Scan the lines below for "computer"; report the number of lines that contain it, and only that.

**Information supplied**.

= = = =

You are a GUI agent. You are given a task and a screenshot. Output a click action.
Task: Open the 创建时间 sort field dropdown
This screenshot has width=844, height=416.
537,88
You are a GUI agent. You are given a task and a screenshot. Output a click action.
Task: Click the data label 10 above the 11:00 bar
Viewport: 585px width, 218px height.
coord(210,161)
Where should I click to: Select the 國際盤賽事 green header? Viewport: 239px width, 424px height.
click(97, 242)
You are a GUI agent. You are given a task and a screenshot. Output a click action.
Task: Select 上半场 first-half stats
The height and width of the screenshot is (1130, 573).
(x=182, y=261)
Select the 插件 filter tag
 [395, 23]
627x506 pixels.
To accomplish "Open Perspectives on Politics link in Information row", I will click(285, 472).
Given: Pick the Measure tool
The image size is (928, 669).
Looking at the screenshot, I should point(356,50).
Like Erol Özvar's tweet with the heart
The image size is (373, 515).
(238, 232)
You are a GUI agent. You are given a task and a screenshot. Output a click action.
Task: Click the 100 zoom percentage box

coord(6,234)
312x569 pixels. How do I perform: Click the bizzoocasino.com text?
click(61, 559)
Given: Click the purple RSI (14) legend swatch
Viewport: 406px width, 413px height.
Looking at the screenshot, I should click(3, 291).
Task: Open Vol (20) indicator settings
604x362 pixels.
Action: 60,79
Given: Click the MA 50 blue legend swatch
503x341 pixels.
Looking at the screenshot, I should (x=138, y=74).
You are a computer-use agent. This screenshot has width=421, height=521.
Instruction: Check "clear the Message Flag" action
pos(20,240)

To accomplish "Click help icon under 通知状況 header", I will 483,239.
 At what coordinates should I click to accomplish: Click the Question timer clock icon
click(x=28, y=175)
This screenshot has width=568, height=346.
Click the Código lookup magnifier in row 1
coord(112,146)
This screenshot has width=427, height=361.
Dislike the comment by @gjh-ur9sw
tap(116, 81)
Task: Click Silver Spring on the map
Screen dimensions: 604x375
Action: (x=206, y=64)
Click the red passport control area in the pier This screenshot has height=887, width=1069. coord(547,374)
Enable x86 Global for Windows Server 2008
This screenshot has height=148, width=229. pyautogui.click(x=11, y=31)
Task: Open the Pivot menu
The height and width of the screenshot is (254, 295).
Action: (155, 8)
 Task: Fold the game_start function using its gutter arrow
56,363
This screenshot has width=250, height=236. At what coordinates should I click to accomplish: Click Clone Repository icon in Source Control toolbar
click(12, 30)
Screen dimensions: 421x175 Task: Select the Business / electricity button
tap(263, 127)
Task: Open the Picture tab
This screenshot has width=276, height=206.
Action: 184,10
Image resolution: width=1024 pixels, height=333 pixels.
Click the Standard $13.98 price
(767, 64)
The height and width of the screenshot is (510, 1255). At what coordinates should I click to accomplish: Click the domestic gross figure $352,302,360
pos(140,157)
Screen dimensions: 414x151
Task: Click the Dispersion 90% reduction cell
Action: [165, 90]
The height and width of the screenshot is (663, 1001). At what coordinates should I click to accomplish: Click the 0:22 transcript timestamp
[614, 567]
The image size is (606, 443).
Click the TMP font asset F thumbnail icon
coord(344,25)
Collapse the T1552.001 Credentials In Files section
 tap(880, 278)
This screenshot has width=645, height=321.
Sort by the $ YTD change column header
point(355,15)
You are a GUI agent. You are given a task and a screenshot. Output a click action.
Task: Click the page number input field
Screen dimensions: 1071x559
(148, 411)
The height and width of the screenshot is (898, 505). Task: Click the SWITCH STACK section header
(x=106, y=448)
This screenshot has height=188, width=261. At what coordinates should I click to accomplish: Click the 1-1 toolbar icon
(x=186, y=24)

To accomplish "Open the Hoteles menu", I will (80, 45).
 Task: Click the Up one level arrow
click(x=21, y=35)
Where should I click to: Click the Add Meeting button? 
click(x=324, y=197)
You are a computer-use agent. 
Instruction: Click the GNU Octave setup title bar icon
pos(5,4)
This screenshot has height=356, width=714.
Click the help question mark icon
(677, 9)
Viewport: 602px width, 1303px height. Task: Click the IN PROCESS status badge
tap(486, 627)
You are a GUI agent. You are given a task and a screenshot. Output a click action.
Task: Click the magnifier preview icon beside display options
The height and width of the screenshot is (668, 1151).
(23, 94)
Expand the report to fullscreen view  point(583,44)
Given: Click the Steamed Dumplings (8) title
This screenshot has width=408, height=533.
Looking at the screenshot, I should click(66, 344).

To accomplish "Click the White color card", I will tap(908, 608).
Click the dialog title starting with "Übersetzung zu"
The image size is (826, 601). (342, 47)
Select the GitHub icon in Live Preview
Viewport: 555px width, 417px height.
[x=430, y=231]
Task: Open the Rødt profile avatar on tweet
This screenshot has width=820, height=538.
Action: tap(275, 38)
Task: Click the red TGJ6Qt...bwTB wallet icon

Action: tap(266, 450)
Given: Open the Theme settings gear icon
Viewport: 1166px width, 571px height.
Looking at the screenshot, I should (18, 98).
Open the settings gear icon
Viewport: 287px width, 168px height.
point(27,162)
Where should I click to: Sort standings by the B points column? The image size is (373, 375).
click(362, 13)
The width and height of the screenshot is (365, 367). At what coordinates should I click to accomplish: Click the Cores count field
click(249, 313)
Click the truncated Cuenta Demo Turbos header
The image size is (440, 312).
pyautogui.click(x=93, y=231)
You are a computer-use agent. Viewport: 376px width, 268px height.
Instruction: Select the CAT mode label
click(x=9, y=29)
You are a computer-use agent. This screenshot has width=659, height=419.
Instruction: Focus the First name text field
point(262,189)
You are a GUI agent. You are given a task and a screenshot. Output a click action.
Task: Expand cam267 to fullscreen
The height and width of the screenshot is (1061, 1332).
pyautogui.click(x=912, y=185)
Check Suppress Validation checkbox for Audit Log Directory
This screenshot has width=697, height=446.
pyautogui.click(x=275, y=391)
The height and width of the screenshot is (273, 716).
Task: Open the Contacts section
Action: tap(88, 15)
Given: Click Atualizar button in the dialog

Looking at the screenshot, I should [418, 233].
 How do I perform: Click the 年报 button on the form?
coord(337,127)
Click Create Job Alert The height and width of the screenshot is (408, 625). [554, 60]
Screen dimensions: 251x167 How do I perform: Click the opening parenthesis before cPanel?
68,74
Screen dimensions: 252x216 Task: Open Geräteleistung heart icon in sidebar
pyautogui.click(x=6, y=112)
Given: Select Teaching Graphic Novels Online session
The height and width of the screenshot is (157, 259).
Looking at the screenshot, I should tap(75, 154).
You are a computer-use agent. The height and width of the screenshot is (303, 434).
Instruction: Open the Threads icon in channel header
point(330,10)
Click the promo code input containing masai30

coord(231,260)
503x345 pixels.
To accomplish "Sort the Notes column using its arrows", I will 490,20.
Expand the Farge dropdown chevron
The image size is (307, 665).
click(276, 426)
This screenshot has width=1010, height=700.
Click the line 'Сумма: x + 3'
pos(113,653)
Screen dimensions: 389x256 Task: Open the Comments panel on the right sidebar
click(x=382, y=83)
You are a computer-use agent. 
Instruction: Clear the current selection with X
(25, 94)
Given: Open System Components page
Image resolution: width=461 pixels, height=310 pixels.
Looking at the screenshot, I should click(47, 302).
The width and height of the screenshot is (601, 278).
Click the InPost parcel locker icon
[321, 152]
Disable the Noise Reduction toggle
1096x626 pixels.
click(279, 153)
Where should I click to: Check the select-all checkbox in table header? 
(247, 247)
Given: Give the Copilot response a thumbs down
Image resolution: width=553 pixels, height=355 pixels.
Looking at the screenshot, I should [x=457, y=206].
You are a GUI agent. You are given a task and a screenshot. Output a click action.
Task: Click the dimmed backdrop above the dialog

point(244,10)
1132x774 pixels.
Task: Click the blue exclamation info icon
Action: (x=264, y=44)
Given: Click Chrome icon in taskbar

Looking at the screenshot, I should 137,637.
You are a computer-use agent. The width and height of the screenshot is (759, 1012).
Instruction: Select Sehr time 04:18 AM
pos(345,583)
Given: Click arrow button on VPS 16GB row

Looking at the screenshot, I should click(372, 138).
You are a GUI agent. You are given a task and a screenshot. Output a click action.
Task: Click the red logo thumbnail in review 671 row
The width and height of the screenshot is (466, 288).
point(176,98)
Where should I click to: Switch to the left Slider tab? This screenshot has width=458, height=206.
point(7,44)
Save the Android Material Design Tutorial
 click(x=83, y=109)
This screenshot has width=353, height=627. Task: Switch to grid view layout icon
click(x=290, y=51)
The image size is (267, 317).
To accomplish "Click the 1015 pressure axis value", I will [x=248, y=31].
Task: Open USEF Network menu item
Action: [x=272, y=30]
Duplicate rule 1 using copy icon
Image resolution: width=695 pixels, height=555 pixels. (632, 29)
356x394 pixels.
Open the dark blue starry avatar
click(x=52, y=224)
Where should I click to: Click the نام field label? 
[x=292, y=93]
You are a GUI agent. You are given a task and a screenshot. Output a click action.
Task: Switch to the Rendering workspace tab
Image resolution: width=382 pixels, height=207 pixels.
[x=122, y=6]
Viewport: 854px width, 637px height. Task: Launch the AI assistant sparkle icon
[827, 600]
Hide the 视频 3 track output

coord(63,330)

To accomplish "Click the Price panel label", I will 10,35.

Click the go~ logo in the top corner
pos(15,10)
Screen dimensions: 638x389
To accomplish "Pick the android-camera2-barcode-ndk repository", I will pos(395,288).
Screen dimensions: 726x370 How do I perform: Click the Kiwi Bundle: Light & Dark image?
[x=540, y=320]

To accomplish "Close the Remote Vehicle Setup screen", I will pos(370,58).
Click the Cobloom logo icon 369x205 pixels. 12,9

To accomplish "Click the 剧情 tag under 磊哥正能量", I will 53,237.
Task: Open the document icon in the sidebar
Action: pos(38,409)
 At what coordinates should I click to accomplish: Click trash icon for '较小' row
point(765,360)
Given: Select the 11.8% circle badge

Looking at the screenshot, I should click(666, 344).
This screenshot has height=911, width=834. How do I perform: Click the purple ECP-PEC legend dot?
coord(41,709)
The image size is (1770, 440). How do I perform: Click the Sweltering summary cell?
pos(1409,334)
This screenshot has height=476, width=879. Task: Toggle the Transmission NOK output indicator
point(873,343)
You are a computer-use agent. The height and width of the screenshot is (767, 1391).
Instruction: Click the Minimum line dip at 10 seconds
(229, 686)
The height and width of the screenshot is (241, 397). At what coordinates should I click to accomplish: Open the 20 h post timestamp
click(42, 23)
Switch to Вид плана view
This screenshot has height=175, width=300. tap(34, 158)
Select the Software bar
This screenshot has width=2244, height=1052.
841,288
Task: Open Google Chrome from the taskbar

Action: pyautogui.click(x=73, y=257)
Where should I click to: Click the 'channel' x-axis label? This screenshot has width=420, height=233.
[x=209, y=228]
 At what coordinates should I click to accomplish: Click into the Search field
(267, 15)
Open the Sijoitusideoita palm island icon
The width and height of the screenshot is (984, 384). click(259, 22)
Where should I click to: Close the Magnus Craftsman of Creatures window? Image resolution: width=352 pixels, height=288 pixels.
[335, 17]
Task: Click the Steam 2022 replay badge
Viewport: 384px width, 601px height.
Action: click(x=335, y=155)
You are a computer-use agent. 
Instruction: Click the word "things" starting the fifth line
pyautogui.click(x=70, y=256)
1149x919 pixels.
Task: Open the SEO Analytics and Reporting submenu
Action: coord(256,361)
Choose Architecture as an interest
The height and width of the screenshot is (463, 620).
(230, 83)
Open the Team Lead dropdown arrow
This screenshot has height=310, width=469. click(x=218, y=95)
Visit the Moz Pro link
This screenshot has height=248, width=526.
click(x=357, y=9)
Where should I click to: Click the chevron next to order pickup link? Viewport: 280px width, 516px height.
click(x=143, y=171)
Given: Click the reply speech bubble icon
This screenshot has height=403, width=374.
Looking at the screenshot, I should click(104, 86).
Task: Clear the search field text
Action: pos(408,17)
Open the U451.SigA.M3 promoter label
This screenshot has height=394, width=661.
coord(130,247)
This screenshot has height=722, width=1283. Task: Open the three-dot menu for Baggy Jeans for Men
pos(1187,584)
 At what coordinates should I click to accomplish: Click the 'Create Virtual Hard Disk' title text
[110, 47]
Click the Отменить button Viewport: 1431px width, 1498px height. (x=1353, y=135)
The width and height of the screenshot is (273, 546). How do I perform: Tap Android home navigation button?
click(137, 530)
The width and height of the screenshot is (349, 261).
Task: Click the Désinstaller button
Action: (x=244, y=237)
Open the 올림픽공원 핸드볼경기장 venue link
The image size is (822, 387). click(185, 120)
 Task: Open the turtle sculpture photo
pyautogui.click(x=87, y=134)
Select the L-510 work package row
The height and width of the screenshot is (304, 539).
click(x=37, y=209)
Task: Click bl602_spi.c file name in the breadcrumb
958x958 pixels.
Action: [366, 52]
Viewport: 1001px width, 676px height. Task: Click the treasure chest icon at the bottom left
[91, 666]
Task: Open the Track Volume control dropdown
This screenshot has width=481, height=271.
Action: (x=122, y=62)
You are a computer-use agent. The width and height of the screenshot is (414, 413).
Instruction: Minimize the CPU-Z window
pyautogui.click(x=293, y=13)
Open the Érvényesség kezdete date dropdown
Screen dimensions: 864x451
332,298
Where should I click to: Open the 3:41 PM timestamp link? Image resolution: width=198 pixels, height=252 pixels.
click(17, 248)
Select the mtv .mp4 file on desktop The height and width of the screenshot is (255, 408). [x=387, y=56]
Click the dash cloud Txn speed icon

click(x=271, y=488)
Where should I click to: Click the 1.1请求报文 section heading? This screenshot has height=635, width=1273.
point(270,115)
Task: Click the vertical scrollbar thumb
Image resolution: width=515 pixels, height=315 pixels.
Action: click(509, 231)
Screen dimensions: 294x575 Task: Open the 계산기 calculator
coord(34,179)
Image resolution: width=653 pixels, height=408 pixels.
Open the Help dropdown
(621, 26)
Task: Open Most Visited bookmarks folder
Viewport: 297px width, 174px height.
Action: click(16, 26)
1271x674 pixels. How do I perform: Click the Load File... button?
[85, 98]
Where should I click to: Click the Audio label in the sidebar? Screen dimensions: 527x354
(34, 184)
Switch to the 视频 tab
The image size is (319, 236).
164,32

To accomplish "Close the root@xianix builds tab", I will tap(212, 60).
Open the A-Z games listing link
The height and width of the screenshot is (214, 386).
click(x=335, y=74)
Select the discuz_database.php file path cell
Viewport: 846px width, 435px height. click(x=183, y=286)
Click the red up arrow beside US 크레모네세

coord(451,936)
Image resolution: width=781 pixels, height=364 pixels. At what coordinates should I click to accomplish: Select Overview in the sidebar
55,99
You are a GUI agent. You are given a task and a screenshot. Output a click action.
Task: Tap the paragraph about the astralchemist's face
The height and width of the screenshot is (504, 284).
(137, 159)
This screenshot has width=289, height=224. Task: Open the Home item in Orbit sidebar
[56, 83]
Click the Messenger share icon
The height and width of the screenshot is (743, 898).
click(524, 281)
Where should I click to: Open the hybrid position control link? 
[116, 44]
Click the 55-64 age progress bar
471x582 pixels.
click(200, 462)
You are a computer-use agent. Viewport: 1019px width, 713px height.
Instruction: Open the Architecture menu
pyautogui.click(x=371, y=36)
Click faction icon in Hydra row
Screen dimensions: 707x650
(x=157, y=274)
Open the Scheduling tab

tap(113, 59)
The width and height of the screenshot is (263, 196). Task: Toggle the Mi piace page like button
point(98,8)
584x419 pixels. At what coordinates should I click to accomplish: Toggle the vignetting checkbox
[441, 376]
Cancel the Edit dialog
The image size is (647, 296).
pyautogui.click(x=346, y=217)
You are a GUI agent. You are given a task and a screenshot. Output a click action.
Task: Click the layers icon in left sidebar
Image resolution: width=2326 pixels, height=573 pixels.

= = = =

**Response**. 11